An OMRF physician-scientist is spearheading a call for transformative changes in clinical trials for new lupus drugs. In a new paper Joan Merrill, M.D. led a large team of lupus specialists and treatment developers to detail approaches that could lead to new and effective drugs reaching hospitals and clinics.
“In a nutshell, the goal of the paper is to create a dramatic shift in how lupus clinical trials are conducted so effective treatments can stand a chance to succeed,” said Merrill, Director of Clinical Projects in the Arthritis and Clinical Immunology Program at OMRF, who also serves as the Lupus Foundation of America’s Chief Advisor of Clinical Development.
The paper addresses long-standing barriers that have limited the development of new treatments for lupus. Only one new drug, belimumab, has been approved since the 1950s.
“I have been involved in more than 30 failed clinical trials since the 1990s, and they did not all need to fail. Because of the way things have been set up, a lot of these drugs will never be made available even though they might have been effective,” said Merrill.
Lupus is a chronic autoimmune disease that can cause unpredictable flares of inflammation affecting almost any organ in the body. While the disease can be relatively mild in some people, it can become serious and even fatal for others, causing serious damage to the brain, heart, kidneys or lungs.
According to the LFA, more than 1.5 million Americans have one or more form of lupus, which primarily strikes women. The standard of care relies on trial and error, primarily using treatments borrowed from other illnesses that have not been properly studied in lupus.
In the paper, Merrill and her colleagues propose making it possible to test more treatments by decreasing the size of trials. This can be accomplished through designs that increase the differences that can be detected when effective treatments are given, while reducing false impact from ineffective agents. The specific recommendations about how to do this are based on the analysis of many past, disappointing studies in lupus, and include the evaluation of more clear-cut disease manifestations, more stringent endpoints and use of current scientific advances to help select patients most likely to benefit from a specific therapy.
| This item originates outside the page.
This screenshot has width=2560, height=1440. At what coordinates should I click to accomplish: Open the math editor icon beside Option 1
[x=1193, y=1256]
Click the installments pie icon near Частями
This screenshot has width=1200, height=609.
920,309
“If you take these ideas and apply them to clinical trials, we will be able to interpret the data better,” said Merrill. “This could lead to more approvals of effective drugs and will prevent ineffective drugs from succeeding. That would be huge, because our patients need safer and more effective treatments.”
The group also urged a community-wide effort to make trials available to patients with more types of lupus and to more minority patients, who, when left out of trials are also left out of access to new treatments that could work for them.
Merrill authored the paper, which appeared in the journal Lupus Science & Medicine, with substantial input from Susan Manzi, M.D., M.P.H., Chair of the Medicine Institute at Allegheny Health Network and Medical Director of the Lupus Foundation of America, and Victoria P. Werth, M.D., Professor of Dermatology and Medicine at the University of Pennsylvania School of Medicine, as well as a large group of leading lupus clinicians and trialists, and advice from biopharmaceutical experts. The Lupus Foundation of America will be presenting the findings of this paper to the FDA in the coming months.
At OMRF, Dr. Merrill works closely with Dr. Judith James, Head of the Arthritis & Clinical Immunology Program, in designing trials for lupus that are linked to complex immunologic profiling of the patients.
“We are working on small pilot projects to bring lupus treatment kicking and screaming into the 21st century,” she said.